Before the British period, the center of administration of Assam was around Sivasagar were the famous Ahoms ruled for nearly six hundred years. The Ahom kings took keen interest in building different temples, dedicated to various deities and which were usually flanked by large tanks which until today stand out as memorials to their glory in the district. Sivasagar, or Rangpur as it was known then, was the capital of the Ahom Kingdom from 1699 to 1788. The famous Joysagar Tank was excavated within 45 days by Rudra Singha (1696-1714) in memory of his mother Joymoti Konwari. The Joy Dol is situated on the bank of the Joysagar Tank. Pramatta Singha (1744-1751) built the Ranghar with bricks in 1745. Gaurisagar Tank is situated at a distance of about eight miles from Sivasagar town. The Sivasagar Tank was excavated by queen Ambika Devi in 1733. The Siva Dol, Vishnu Dol and Devi Dol are situated on the bank of the Sivasagar Tank. Rajeshwar Singha (1751-1769) built the Kareng Ghar in Gargaon. Charaideo, about 28 kilometers away from Sivasagar is famous for a cluster of Maidams, the Ahom age tumuli. Sukapha, the first Ahom king, constructed his capital at Charaideo in 1253. Sivasagar was earlier known as Rangpur and Rangpur was earlier known as Meteka. The original name of Sivasagar district was Sibpur. On February 24, 1826, the treaty of Yandaboo consolidated the British occupation of Assam. This treaty of Yandaboo brought an end to the roughly six hundred year long Ahom rule in Assam. After the 1826 treaty, the British government in Assam incorporated a number of administrative changes such as the formation of districts. The Sivasagar district was created after the annexation of Purandar Singha’s dominion of upper Assam in 1839. The Sadar headquarter of Sivasagar was transferred to Jorhat in 1912–13. The undivided old Sivasagar district comprised three subdivisions, namely Sivasagar, Jorhat and Golaghat. In 1983, the Sivasagar district was reorganized to carve out the Jorhat district. It was further divided on 15 August 1987 for the creation of the Golaghat district.

Geography
One of the quaintest towns of Eastern Assam, Sivasagar is one of the cleanest towns in Assam. The district is situated between 26.45° and 27.15° North latitudes and 94.25° and 95.25° East longitudes. Sivasagar district occupies an area of , comparatively equivalent to Estonia's Saaremaa Island.

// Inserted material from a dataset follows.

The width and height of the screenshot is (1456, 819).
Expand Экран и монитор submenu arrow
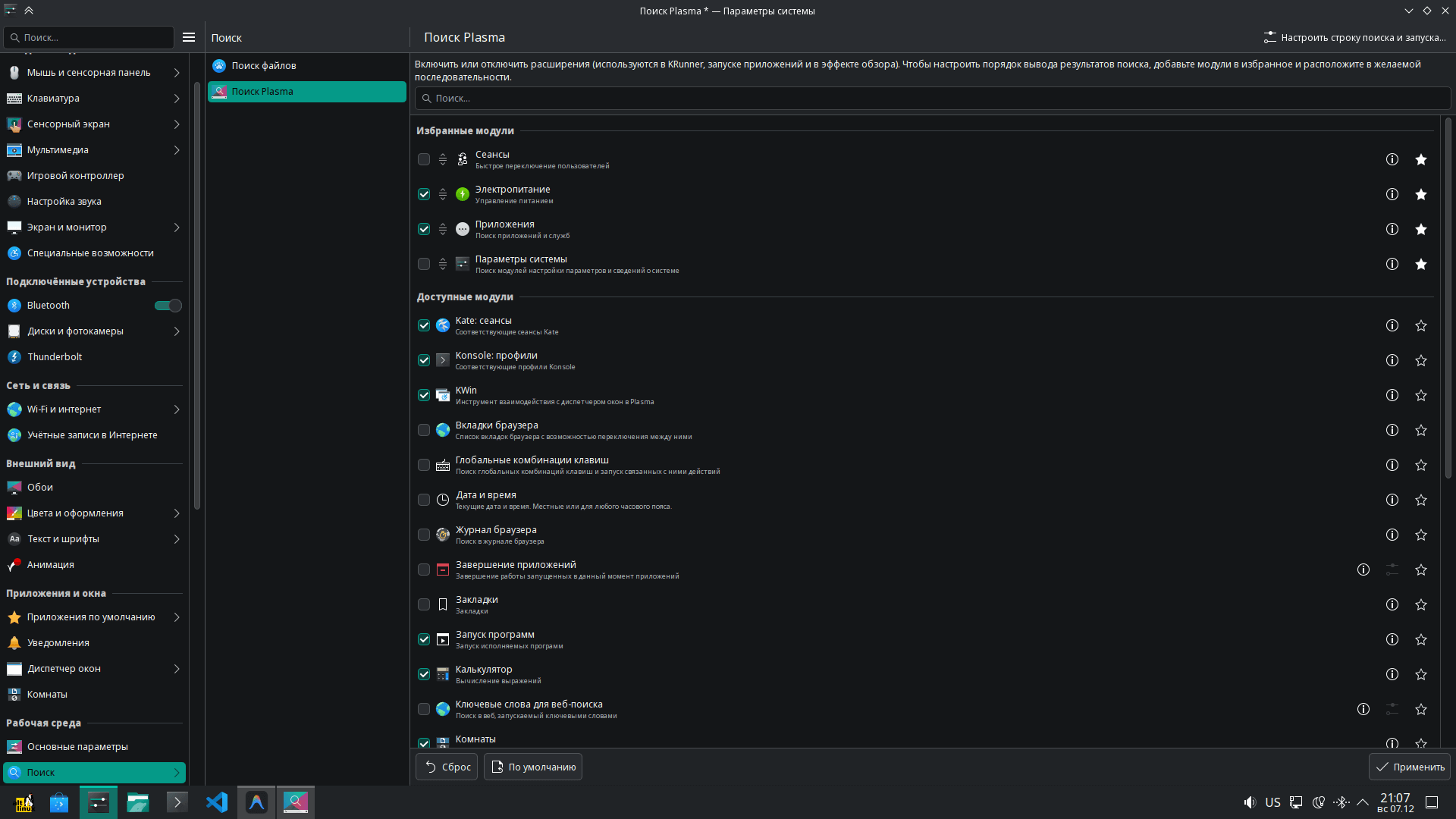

The Sivasagar district is bordered by the Naga Hills and Arunachal Pradesh in the south and south-east respectively and the Brahmaputra river  in the north. The district is mostly flat alluvial plain with hillocks on south-eastern and southern areas near the Nagaland border.

Economy
The main industries in Sivasagar are oil industry, tea industry & tourism industry. Majority of the population are agrarian.

Demographics
According to the 2011 census Sivasagar district has a population of 1,151,050, roughly equal to the population of East Timor. This gives it a ranking of 406th in India (out of a total of 640). The district has a population density of  . Its population growth rate over the decade 2001-2011 was  9.37%.	Sivasagar	has a sex ratio of 	951	females for every 1000 males, and a literacy rate of 81.36%.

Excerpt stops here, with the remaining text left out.